- **GOAL OF THE EXERCISE**: Turn the lines of every entry below into a JSON list of strings, with one string per line and blank lines left out.

[Entries from a pointing dataset]
################

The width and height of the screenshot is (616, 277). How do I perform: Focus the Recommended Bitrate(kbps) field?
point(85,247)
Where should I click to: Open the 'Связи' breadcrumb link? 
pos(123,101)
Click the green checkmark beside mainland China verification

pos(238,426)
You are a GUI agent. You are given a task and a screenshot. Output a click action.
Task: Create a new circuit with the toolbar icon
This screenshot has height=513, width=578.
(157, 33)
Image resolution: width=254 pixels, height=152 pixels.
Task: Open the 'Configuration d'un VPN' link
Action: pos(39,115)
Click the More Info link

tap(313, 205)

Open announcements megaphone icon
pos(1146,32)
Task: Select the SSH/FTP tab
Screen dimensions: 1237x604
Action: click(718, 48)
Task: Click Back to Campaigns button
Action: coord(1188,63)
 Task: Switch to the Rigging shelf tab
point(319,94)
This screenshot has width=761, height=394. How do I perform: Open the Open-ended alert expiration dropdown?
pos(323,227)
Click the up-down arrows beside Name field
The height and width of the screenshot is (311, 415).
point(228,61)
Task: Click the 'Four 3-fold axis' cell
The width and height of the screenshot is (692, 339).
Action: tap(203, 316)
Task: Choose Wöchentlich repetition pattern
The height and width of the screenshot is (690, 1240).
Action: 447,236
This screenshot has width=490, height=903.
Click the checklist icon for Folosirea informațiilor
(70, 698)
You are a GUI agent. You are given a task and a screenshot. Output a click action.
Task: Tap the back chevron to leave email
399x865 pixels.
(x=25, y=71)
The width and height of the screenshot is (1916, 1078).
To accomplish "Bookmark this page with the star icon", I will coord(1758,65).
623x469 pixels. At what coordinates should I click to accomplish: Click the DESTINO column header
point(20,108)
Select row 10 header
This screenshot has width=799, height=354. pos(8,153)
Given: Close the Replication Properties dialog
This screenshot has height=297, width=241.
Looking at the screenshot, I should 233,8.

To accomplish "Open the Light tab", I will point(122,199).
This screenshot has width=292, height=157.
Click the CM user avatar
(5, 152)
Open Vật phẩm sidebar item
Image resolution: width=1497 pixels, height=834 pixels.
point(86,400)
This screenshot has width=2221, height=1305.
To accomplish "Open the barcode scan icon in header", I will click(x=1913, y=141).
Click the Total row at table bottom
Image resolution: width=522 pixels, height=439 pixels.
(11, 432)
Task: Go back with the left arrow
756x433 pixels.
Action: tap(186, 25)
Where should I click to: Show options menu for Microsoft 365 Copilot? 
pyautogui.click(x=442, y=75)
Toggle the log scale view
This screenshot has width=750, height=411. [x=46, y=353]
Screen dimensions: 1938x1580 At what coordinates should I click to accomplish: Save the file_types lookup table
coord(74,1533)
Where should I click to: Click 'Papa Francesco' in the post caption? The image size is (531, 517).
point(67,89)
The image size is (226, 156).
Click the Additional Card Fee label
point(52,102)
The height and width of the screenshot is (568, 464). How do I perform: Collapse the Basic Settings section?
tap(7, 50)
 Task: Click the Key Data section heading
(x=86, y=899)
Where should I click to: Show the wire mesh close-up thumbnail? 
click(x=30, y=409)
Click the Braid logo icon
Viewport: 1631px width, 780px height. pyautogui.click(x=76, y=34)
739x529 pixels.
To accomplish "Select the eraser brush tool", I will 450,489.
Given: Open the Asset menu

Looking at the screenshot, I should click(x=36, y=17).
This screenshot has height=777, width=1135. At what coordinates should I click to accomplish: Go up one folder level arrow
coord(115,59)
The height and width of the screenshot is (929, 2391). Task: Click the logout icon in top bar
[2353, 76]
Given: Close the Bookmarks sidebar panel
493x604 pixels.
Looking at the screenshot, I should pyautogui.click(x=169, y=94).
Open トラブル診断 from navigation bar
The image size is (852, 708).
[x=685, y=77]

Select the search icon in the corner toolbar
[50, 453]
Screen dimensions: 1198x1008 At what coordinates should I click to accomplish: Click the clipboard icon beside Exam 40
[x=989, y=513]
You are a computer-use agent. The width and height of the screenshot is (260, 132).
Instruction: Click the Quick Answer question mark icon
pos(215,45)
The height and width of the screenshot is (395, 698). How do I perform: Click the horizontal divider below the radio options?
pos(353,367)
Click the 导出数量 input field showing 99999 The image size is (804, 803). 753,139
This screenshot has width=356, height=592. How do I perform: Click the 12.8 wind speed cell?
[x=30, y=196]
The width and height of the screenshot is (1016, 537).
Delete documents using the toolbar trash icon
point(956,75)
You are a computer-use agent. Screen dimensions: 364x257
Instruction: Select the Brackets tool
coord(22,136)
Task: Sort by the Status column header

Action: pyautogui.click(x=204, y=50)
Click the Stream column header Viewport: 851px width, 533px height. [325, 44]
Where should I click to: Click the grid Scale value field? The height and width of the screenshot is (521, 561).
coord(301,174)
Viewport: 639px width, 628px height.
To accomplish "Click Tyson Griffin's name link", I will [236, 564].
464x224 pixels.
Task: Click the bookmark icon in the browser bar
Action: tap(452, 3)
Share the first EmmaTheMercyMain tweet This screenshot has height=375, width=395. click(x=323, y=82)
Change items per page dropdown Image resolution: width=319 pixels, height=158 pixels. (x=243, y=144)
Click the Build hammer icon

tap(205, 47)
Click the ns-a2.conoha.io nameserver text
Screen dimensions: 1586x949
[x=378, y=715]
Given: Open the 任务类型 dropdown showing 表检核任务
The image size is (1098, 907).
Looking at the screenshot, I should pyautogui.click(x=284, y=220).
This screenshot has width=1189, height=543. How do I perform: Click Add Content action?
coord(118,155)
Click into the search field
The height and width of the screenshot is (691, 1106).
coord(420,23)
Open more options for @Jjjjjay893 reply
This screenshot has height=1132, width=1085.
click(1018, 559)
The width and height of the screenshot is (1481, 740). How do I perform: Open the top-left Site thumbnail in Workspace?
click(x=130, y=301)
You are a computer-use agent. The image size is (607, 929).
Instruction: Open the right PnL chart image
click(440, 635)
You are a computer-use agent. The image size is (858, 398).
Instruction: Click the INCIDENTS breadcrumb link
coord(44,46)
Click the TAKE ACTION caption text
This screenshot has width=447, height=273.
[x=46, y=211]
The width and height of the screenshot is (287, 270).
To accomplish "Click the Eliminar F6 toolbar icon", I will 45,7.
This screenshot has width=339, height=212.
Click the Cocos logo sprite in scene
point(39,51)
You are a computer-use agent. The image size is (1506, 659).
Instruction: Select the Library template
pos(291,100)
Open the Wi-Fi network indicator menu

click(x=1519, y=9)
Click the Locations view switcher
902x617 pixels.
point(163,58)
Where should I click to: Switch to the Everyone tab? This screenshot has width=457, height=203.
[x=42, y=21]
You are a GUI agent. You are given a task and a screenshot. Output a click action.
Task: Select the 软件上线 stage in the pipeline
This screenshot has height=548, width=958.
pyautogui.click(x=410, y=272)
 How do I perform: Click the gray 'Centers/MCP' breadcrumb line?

################

- **CORRECT OUTPUT**:
[
  "The width and height of the screenshot is (616, 277). How do I perform: Focus the Recommended Bitrate(kbps) field?",
  "point(85,247)",
  "Where should I click to: Open the 'Связи' breadcrumb link? ",
  "pos(123,101)",
  "Click the green checkmark beside mainland China verification",
  "pos(238,426)",
  "You are a GUI agent. You are given a task and a screenshot. Output a click action.",
  "Task: Create a new circuit with the toolbar icon",
  "This screenshot has height=513, width=578.",
  "(157, 33)",
  "Image resolution: width=254 pixels, height=152 pixels.",
  "Task: Open the 'Configuration d'un VPN' link",
  "Action: pos(39,115)",
  "Click the More Info link",
  "tap(313, 205)",
  "Open announcements megaphone icon",
  "pos(1146,32)",
  "Task: Select the SSH/FTP tab",
  "Screen dimensions: 1237x604",
  "Action: click(718, 48)",
  "Task: Click Back to Campaigns button",
  "Action: coord(1188,63)",
  " Task: Switch to the Rigging shelf tab",
  "point(319,94)",
  "This screenshot has width=761, height=394. How do I perform: Open the Open-ended alert expiration dropdown?",
  "pos(323,227)",
  "Click the up-down arrows beside Name field",
  "The height and width of the screenshot is (311, 415).",
  "point(228,61)",
  "Task: Click the 'Four 3-fold axis' cell",
  "The width and height of the screenshot is (692, 339).",
  "Action: tap(203, 316)",
  "Task: Choose Wöchentlich repetition pattern",
  "The height and width of the screenshot is (690, 1240).",
  "Action: 447,236",
  "This screenshot has width=490, height=903.",
  "Click the checklist icon for Folosirea informațiilor",
  "(70, 698)",
  "You are a GUI agent. You are given a task and a screenshot. Output a click action.",
  "Task: Tap the back chevron to leave email",
  "399x865 pixels.",
  "(x=25, y=71)",
  "The width and height of the screenshot is (1916, 1078).",
  "To accomplish \"Bookmark this page with the star icon\", I will coord(1758,65).",
  "623x469 pixels. At what coordinates should I click to accomplish: Click the DESTINO column header",
  "point(20,108)",
  "Select row 10 header",
  "This screenshot has width=799, height=354. pos(8,153)",
  "Given: Close the Replication Properties dialog",
  "This screenshot has height=297, width=241.",
  "Looking at the screenshot, I should 233,8.",
  "To accomplish \"Open the Light tab\", I will point(122,199).",
  "This screenshot has width=292, height=157.",
  "Click the CM user avatar",
  "(5, 152)",
  "Open Vật phẩm sidebar item",
  "Image resolution: width=1497 pixels, height=834 pixels.",
  "point(86,400)",
  "This screenshot has width=2221, height=1305.",
  "To accomplish \"Open the barcode scan icon in header\", I will click(x=1913, y=141).",
  "Click the Total row at table bottom",
  "Image resolution: width=522 pixels, height=439 pixels.",
  "(11, 432)",
  "Task: Go back with the left arrow",
  "756x433 pixels.",
  "Action: tap(186, 25)",
  "Where should I click to: Show options menu for Microsoft 365 Copilot? ",
  "pyautogui.click(x=442, y=75)",
  "Toggle the log scale view",
  "This screenshot has width=750, height=411. [x=46, y=353]",
  "Screen dimensions: 1938x1580 At what coordinates should I click to accomplish: Save the file_types lookup table",
  "coord(74,1533)",
  "Where should I click to: Click 'Papa Francesco' in the post caption? The image size is (531, 517).",
  "point(67,89)",
  "The image size is (226, 156).",
  "Click the Additional Card Fee label",
  "point(52,102)",
  "The height and width of the screenshot is (568, 464). How do I perform: Collapse the Basic Settings section?",
  "tap(7, 50)",
  " Task: Click the Key Data section heading",
  "(x=86, y=899)",
  "Where should I click to: Show the wire mesh close-up thumbnail? ",
  "click(x=30, y=409)",
  "Click the Braid logo icon",
  "Viewport: 1631px width, 780px height. pyautogui.click(x=76, y=34)",
  "739x529 pixels.",
  "To accomplish \"Select the eraser brush tool\", I will 450,489.",
  "Given: Open the Asset menu",
  "Looking at the screenshot, I should click(x=36, y=17).",
  "This screenshot has height=777, width=1135. At what coordinates should I click to accomplish: Go up one folder level arrow",
  "coord(115,59)",
  "The height and width of the screenshot is (929, 2391). Task: Click the logout icon in top bar",
  "[2353, 76]",
  "Given: Close the Bookmarks sidebar panel",
  "493x604 pixels.",
  "Looking at the screenshot, I should pyautogui.click(x=169, y=94).",
  "Open トラブル診断 from navigation bar",
  "The image size is (852, 708).",
  "[x=685, y=77]",
  "Select the search icon in the corner toolbar",
  "[50, 453]",
  "Screen dimensions: 1198x1008 At what coordinates should I click to accomplish: Click the clipboard icon beside Exam 40",
  "[x=989, y=513]",
  "You are a computer-use agent. The width and height of the screenshot is (260, 132).",
  "Instruction: Click the Quick Answer question mark icon",
  "pos(215,45)",
  "The height and width of the screenshot is (395, 698). How do I perform: Click the horizontal divider below the radio options?",
  "pos(353,367)",
  "Click the 导出数量 input field showing 99999 The image size is (804, 803). 753,139",
  "This screenshot has width=356, height=592. How do I perform: Click the 12.8 wind speed cell?",
  "[x=30, y=196]",
  "The width and height of the screenshot is (1016, 537).",
  "Delete documents using the toolbar trash icon",
  "point(956,75)",
  "You are a computer-use agent. Screen dimensions: 364x257",
  "Instruction: Select the Brackets tool",
  "coord(22,136)",
  "Task: Sort by the Status column header",
  "Action: pyautogui.click(x=204, y=50)",
  "Click the Stream column header Viewport: 851px width, 533px height. [325, 44]",
  "Where should I click to: Click the grid Scale value field? The height and width of the screenshot is (521, 561).",
  "coord(301,174)",
  "Viewport: 639px width, 628px height.",
  "To accomplish \"Click Tyson Griffin's name link\", I will [236, 564].",
  "464x224 pixels.",
  "Task: Click the bookmark icon in the browser bar",
  "Action: tap(452, 3)",
  "Share the first EmmaTheMercyMain tweet This screenshot has height=375, width=395. click(x=323, y=82)",
  "Change items per page dropdown Image resolution: width=319 pixels, height=158 pixels. (x=243, y=144)",
  "Click the Build hammer icon",
  "tap(205, 47)",
  "Click the ns-a2.conoha.io nameserver text",
  "Screen dimensions: 1586x949",
  "[x=378, y=715]",
  "Given: Open the 任务类型 dropdown showing 表检核任务",
  "The image size is (1098, 907).",
  "Looking at the screenshot, I should pyautogui.click(x=284, y=220).",
  "This screenshot has width=1189, height=543. How do I perform: Click Add Content action?",
  "coord(118,155)",
  "Click into the search field",
  "The height and width of the screenshot is (691, 1106).",
  "coord(420,23)",
  "Open more options for @Jjjjjay893 reply",
  "This screenshot has height=1132, width=1085.",
  "click(1018, 559)",
  "The width and height of the screenshot is (1481, 740). How do I perform: Open the top-left Site thumbnail in Workspace?",
  "click(x=130, y=301)",
  "You are a computer-use agent. The image size is (607, 929).",
  "Instruction: Open the right PnL chart image",
  "click(440, 635)",
  "You are a computer-use agent. The image size is (858, 398).",
  "Instruction: Click the INCIDENTS breadcrumb link",
  "coord(44,46)",
  "Click the TAKE ACTION caption text",
  "This screenshot has width=447, height=273.",
  "[x=46, y=211]",
  "The width and height of the screenshot is (287, 270).",
  "To accomplish \"Click the Eliminar F6 toolbar icon\", I will 45,7.",
  "This screenshot has width=339, height=212.",
  "Click the Cocos logo sprite in scene",
  "point(39,51)",
  "You are a computer-use agent. The image size is (1506, 659).",
  "Instruction: Select the Library template",
  "pos(291,100)",
  "Open the Wi-Fi network indicator menu",
  "click(x=1519, y=9)",
  "Click the Locations view switcher",
  "902x617 pixels.",
  "point(163,58)",
  "Where should I click to: Switch to the Everyone tab? This screenshot has width=457, height=203.",
  "[x=42, y=21]",
  "You are a GUI agent. You are given a task and a screenshot. Output a click action.",
  "Task: Select the 软件上线 stage in the pipeline",
  "This screenshot has height=548, width=958.",
  "pyautogui.click(x=410, y=272)",
  " How do I perform: Click the gray 'Centers/MCP' breadcrumb line?"
]